Tenant Fees are soon to be banned

Published: 24/11/2016

The Chancellor of the Exchequer has announced plans for Estate agents to be banned from charging fees to tenants and that he wants these changes to come into effect "as soon as possible" under plans announced in the Autumn Statement.


Tenants can be charged fees for a range of administration, including reference, credit and immigration checks.

Tenants face charges when agents draw up tenancy agreements along with the possibility of a non-refundable holding deposit paid before signing up to the deal.

Mr Hammond also announced plans to increase the construction of affordable homes. It is estimated that at least four million people of working age in England would need affordable housing by 2024, according to the Local Government Association. The average first time buyer paid just under £30,000 for their new home in the 1980s compared with more than £150,000 now, according to the Resolution Foundation. In the year to the end of June, local authorities built 1,500 homes in England out of a total of 131,370 - that is just over 1%.

Crucial details are yet to be revealed in the Treasury’s small print, but at lunchtime the Chancellor, Philip Hammond, confirmed the ban, which marks a U-turn for the Government.

The Prime Minister Theresa May has previously voted against a ban on fees, while housing minister Gavin Barwell has called it a “bad idea”, saying that landlords would simply raise rents. The Government’s line has so far consistently been that it will keep under review the legal requirement for agents to display their fees openly both on their websites and in their offices.

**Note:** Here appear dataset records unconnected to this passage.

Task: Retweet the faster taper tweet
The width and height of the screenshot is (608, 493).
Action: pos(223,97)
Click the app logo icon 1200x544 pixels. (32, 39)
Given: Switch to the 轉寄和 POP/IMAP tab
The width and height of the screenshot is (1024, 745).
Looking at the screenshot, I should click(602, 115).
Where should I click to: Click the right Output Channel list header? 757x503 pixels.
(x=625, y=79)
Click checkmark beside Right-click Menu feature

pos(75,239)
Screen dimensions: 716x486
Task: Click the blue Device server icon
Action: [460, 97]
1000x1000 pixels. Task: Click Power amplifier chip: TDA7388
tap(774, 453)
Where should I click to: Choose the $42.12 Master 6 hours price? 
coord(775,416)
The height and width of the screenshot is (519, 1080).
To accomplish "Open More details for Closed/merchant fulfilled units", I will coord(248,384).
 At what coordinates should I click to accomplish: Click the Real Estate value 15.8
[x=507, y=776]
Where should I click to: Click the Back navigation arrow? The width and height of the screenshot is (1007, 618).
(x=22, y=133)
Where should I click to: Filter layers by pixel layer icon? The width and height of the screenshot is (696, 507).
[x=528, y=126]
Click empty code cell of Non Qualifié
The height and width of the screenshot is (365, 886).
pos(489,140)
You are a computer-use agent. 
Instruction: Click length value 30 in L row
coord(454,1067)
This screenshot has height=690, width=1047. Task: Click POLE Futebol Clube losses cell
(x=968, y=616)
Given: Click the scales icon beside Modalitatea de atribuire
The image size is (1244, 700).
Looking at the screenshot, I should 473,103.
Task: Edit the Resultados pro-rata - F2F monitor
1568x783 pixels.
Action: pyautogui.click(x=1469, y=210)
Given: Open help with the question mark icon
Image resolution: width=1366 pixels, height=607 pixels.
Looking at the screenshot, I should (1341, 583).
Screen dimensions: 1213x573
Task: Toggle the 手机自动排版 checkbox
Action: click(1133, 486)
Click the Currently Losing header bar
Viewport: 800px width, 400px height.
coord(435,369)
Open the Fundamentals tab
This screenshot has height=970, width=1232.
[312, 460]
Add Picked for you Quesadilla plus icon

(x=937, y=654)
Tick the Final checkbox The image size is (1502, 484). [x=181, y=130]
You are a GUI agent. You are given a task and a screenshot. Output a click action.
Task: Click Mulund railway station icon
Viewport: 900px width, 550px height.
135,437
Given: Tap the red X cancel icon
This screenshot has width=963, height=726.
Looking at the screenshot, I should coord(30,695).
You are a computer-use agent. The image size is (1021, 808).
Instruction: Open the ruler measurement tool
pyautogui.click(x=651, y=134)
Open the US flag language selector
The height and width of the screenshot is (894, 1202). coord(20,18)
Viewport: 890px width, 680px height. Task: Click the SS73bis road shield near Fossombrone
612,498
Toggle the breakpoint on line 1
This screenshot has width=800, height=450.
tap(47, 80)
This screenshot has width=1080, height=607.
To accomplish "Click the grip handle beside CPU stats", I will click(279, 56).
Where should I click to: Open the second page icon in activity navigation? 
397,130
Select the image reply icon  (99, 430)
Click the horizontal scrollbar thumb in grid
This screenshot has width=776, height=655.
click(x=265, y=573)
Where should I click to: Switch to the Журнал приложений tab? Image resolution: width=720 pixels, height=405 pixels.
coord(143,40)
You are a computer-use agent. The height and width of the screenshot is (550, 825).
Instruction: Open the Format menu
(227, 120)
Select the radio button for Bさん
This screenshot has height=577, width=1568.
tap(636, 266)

The ban is necessary, Hammond told MPs, because the fees themselves are unregulated and have spiralled. “This is wrong,” said Hammond. “We will ban fees as soon as possible.”

He said that the Government was not afraid to intervene where there had been “market failure”. The concern in the industry will be if the ban does not come in for several months, as this could stall the lettings industry with tenants deciding to delay their moves.

Earlier, ARLA reacted with outright dismay.

David Cox, ARLA’s managing director, said: “A ban on letting agent fees is a draconian measure and will have a profoundly negative impact on the rental market. It will be the fourth assault on the sector in just over a year, and do little to help cash-poor renters save enough to get on the housing ladder. This decision is a crowd-pleaser, which will not help renters in the long term.

“All of the implications need to be taken into account."

“Most letting agents do not profit from fees. Our research shows that the average fee charged by ARLA licensed agents is £202 per tenant, which we think is fair, reasonable and far from exploitative for the service tenants receive."

“These costs enable agents to carry out various critical checks on tenants before letting a property. If fees are banned, these costs will be passed on to landlords, who will need to recoup the costs elsewhere, inevitably through higher rents. The banning of fees will end up hurting the most, the very people the Government intends on helping the most.”

Alan Ward, chairman of the Residential Landlords Association, said: “This will not help tenants, especially those who are ‘just managing’. “Agents’ fees have to be paid by somebody. If any extra fees are passed on to landlords, tenants will end up paying them forever as market rents will increase.

Isobel Thomson, chief executive of the National Approved Lettings Scheme, this morning sent an email out to all NALS members describing the ban as “an easy political win but one which directly affects your business”.